Strain in a single wrinkle on an MoS2 flake for in-plane realignment of band structure for enhanced photo-response

Abstract

Since 2D transition metal dichalcogenides (TMDs) exhibit strain-tunable bandgaps, locally confining strain can allow lateral manipulation of their band structure, in-plane carrier transport and optical transitions. Herein, we show that a single wrinkle (width = 10 nm–10 μm) on an MoS₂ flake can induce confined uniaxial strain to reduce the local bandgap (40–60 meV per % deformation), producing a microscopic exciton funnel with an enhancement in photocurrent over flat MoS₂ devices.

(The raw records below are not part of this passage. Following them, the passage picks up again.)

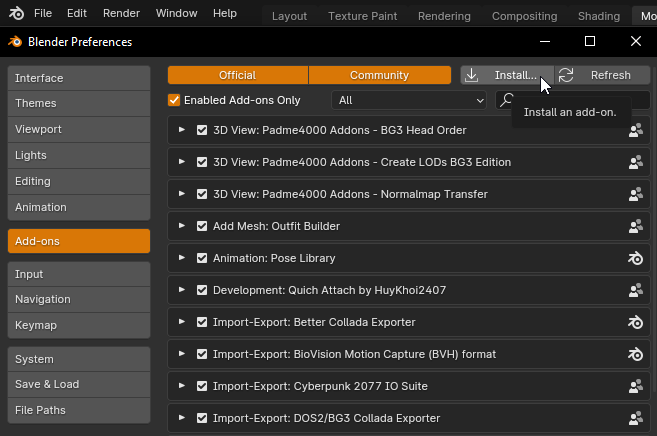Screen dimensions: 657x436
Task: Click the community icon on the Cyberpunk 2077 IO Suite row
Action: pos(635,386)
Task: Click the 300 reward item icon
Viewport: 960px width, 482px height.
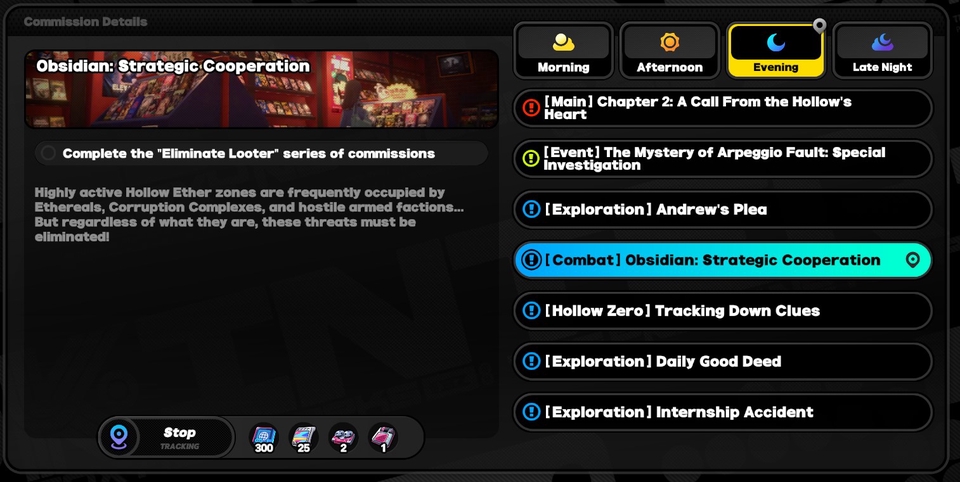Action: (x=264, y=438)
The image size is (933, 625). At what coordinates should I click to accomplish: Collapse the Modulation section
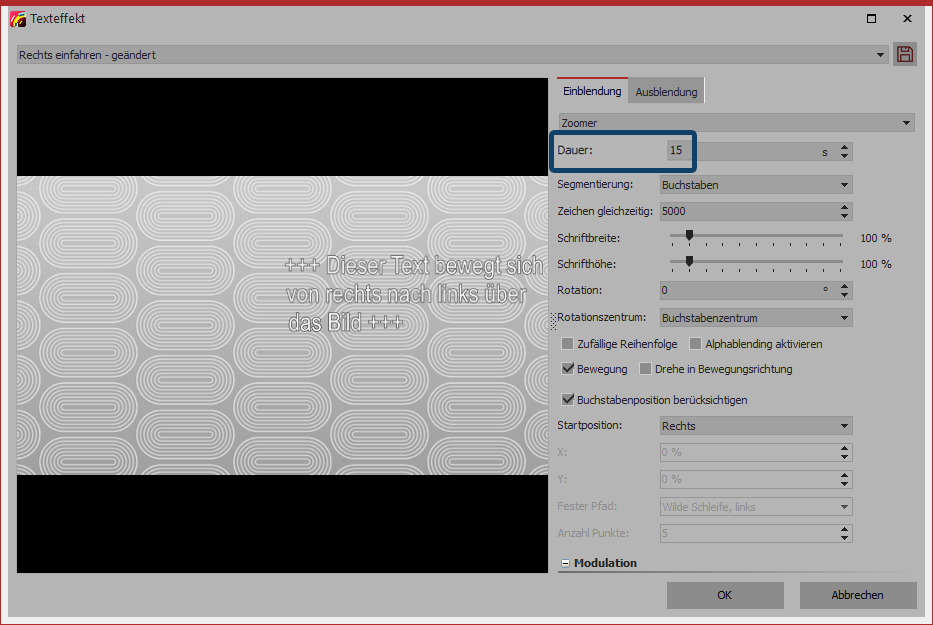[565, 564]
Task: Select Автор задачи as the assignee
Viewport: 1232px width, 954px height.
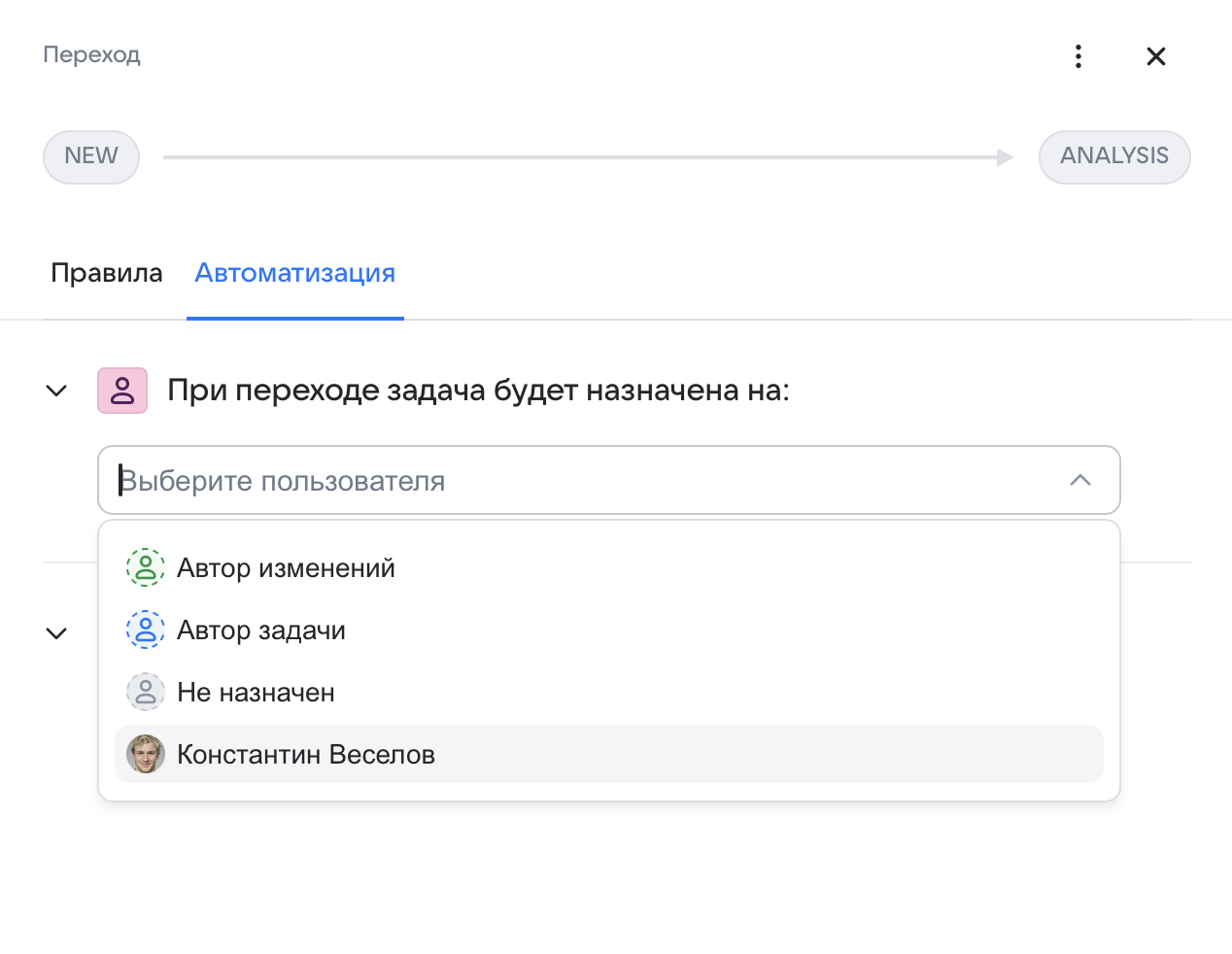Action: click(261, 630)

This study also shows that wrinkles can spatially reconfigure the distribution of dopants and enhance the light absorption in the MoS₂ layer via Fabry–Perot interference in its nanocavity. In the field-effect transistor studies on the MoS₂ flat–wrinkle-flat device-structure, a higher carrier mobility and an improvement in the on/off ratio were exhibited in the devices with a single wrinkle. This phenomenon is attributed to the built-in potential induced by the bandgap reduction at the wrinkle site and the change in doping of the suspended wrinkle. The wrinkle-induced tunability of the local bandgap and manipulation of the spatial transport barriers, and the enhanced light absorption can enable development of next-generation electronic and optoelectronic devices guided by in-plane deformation of 2D nanomaterials.